→ **DATA FOR THE TASK**:
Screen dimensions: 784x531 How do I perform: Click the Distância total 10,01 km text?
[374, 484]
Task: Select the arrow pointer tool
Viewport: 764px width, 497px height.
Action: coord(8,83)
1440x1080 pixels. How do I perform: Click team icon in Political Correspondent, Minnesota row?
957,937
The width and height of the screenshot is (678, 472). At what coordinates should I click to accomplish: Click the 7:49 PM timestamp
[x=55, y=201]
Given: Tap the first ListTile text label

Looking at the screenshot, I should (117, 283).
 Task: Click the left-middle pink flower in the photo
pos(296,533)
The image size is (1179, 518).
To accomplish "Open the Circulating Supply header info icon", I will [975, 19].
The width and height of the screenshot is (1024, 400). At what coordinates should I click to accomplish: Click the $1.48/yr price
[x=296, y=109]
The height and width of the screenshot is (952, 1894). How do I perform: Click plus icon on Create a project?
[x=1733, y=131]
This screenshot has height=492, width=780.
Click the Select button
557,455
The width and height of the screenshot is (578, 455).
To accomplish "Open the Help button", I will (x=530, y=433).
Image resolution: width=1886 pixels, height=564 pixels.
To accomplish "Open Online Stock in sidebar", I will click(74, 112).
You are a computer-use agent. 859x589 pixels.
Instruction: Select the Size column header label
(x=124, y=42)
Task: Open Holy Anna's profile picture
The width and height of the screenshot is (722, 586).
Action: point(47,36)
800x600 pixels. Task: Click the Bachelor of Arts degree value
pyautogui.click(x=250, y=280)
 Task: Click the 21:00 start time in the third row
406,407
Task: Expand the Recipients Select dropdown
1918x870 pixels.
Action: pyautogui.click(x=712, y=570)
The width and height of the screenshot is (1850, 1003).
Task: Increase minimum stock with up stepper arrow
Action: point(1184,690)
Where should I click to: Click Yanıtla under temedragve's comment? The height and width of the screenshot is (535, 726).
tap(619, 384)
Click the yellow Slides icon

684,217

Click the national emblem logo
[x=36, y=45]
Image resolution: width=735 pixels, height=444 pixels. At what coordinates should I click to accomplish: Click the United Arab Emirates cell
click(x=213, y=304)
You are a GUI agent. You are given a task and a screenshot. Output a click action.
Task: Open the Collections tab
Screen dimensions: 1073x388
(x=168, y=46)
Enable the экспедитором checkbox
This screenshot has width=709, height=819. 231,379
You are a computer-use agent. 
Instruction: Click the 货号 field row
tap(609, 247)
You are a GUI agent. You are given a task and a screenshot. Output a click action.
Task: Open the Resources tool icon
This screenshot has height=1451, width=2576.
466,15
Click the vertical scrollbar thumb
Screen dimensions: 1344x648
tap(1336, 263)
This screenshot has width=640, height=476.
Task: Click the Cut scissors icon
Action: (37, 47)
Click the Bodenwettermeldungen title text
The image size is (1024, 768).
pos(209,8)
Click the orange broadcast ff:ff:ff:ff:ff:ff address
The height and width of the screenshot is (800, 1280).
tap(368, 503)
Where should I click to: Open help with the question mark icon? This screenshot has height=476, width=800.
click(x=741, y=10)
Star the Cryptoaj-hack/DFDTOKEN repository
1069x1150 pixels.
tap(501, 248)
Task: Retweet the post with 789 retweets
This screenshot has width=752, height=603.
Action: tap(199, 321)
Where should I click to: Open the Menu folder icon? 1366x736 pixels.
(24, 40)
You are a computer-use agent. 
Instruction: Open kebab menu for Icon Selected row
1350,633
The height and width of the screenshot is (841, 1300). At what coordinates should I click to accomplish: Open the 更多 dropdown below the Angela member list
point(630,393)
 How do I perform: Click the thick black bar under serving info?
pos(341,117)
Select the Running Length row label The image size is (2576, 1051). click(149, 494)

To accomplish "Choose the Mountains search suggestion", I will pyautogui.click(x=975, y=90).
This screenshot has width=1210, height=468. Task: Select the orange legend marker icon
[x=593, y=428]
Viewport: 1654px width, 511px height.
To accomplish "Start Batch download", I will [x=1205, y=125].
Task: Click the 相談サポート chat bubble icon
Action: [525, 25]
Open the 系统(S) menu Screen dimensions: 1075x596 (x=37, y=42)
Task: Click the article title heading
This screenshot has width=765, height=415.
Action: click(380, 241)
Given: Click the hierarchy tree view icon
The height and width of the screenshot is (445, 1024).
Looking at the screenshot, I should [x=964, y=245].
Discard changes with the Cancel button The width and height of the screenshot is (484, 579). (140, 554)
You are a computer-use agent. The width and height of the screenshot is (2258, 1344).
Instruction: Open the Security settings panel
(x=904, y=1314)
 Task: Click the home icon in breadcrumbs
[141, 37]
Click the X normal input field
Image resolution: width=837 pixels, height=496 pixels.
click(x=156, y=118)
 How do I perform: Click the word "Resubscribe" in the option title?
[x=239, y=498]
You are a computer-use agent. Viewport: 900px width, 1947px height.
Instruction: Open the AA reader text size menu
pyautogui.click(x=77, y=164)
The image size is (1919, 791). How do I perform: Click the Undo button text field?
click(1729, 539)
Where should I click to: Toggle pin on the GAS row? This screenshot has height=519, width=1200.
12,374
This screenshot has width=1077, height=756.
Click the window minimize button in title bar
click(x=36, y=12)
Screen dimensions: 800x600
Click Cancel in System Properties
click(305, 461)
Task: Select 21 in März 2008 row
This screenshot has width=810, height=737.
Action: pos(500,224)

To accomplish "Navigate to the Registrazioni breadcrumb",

→ **PROBLEM REQUIREMENTS**: Each record shown above must be printed once more, exactly.

→ **TASK RESULT**:
Screen dimensions: 784x531 How do I perform: Click the Distância total 10,01 km text?
[374, 484]
Task: Select the arrow pointer tool
Viewport: 764px width, 497px height.
Action: coord(8,83)
1440x1080 pixels. How do I perform: Click team icon in Political Correspondent, Minnesota row?
957,937
The width and height of the screenshot is (678, 472). At what coordinates should I click to accomplish: Click the 7:49 PM timestamp
[x=55, y=201]
Given: Tap the first ListTile text label

Looking at the screenshot, I should (117, 283).
 Task: Click the left-middle pink flower in the photo
pos(296,533)
The image size is (1179, 518).
To accomplish "Open the Circulating Supply header info icon", I will [975, 19].
The width and height of the screenshot is (1024, 400). At what coordinates should I click to accomplish: Click the $1.48/yr price
[x=296, y=109]
The height and width of the screenshot is (952, 1894). How do I perform: Click plus icon on Create a project?
[x=1733, y=131]
This screenshot has height=492, width=780.
Click the Select button
557,455
The width and height of the screenshot is (578, 455).
To accomplish "Open the Help button", I will (x=530, y=433).
Image resolution: width=1886 pixels, height=564 pixels.
To accomplish "Open Online Stock in sidebar", I will click(74, 112).
You are a computer-use agent. 859x589 pixels.
Instruction: Select the Size column header label
(x=124, y=42)
Task: Open Holy Anna's profile picture
The width and height of the screenshot is (722, 586).
Action: point(47,36)
800x600 pixels. Task: Click the Bachelor of Arts degree value
pyautogui.click(x=250, y=280)
 Task: Click the 21:00 start time in the third row
406,407
Task: Expand the Recipients Select dropdown
1918x870 pixels.
Action: pyautogui.click(x=712, y=570)
The width and height of the screenshot is (1850, 1003).
Task: Increase minimum stock with up stepper arrow
Action: point(1184,690)
Where should I click to: Click Yanıtla under temedragve's comment? The height and width of the screenshot is (535, 726).
tap(619, 384)
Click the yellow Slides icon

684,217

Click the national emblem logo
[x=36, y=45]
Image resolution: width=735 pixels, height=444 pixels. At what coordinates should I click to accomplish: Click the United Arab Emirates cell
click(x=213, y=304)
You are a GUI agent. You are given a task and a screenshot. Output a click action.
Task: Open the Collections tab
Screen dimensions: 1073x388
(x=168, y=46)
Enable the экспедитором checkbox
This screenshot has width=709, height=819. 231,379
You are a computer-use agent. 
Instruction: Click the 货号 field row
tap(609, 247)
You are a GUI agent. You are given a task and a screenshot. Output a click action.
Task: Open the Resources tool icon
This screenshot has height=1451, width=2576.
466,15
Click the vertical scrollbar thumb
Screen dimensions: 1344x648
tap(1336, 263)
This screenshot has width=640, height=476.
Task: Click the Cut scissors icon
Action: (37, 47)
Click the Bodenwettermeldungen title text
The image size is (1024, 768).
pos(209,8)
Click the orange broadcast ff:ff:ff:ff:ff:ff address
The height and width of the screenshot is (800, 1280).
tap(368, 503)
Where should I click to: Open help with the question mark icon? This screenshot has height=476, width=800.
click(x=741, y=10)
Star the Cryptoaj-hack/DFDTOKEN repository
1069x1150 pixels.
tap(501, 248)
Task: Retweet the post with 789 retweets
This screenshot has width=752, height=603.
Action: tap(199, 321)
Where should I click to: Open the Menu folder icon? 1366x736 pixels.
(24, 40)
You are a computer-use agent. 
Instruction: Open kebab menu for Icon Selected row
1350,633
The height and width of the screenshot is (841, 1300). At what coordinates should I click to accomplish: Open the 更多 dropdown below the Angela member list
point(630,393)
 How do I perform: Click the thick black bar under serving info?
pos(341,117)
Select the Running Length row label The image size is (2576, 1051). click(149, 494)

To accomplish "Choose the Mountains search suggestion", I will pyautogui.click(x=975, y=90).
This screenshot has width=1210, height=468. Task: Select the orange legend marker icon
[x=593, y=428]
Viewport: 1654px width, 511px height.
To accomplish "Start Batch download", I will [x=1205, y=125].
Task: Click the 相談サポート chat bubble icon
Action: [525, 25]
Open the 系统(S) menu Screen dimensions: 1075x596 (x=37, y=42)
Task: Click the article title heading
This screenshot has width=765, height=415.
Action: click(380, 241)
Given: Click the hierarchy tree view icon
The height and width of the screenshot is (445, 1024).
Looking at the screenshot, I should [x=964, y=245].
Discard changes with the Cancel button The width and height of the screenshot is (484, 579). (140, 554)
You are a computer-use agent. The width and height of the screenshot is (2258, 1344).
Instruction: Open the Security settings panel
(x=904, y=1314)
 Task: Click the home icon in breadcrumbs
[141, 37]
Click the X normal input field
Image resolution: width=837 pixels, height=496 pixels.
click(x=156, y=118)
 How do I perform: Click the word "Resubscribe" in the option title?
[x=239, y=498]
You are a computer-use agent. Viewport: 900px width, 1947px height.
Instruction: Open the AA reader text size menu
pyautogui.click(x=77, y=164)
The image size is (1919, 791). How do I perform: Click the Undo button text field?
click(1729, 539)
Where should I click to: Toggle pin on the GAS row? This screenshot has height=519, width=1200.
12,374
This screenshot has width=1077, height=756.
Click the window minimize button in title bar
click(x=36, y=12)
Screen dimensions: 800x600
Click Cancel in System Properties
click(305, 461)
Task: Select 21 in März 2008 row
This screenshot has width=810, height=737.
Action: pos(500,224)

To accomplish "Navigate to the Registrazioni breadcrumb",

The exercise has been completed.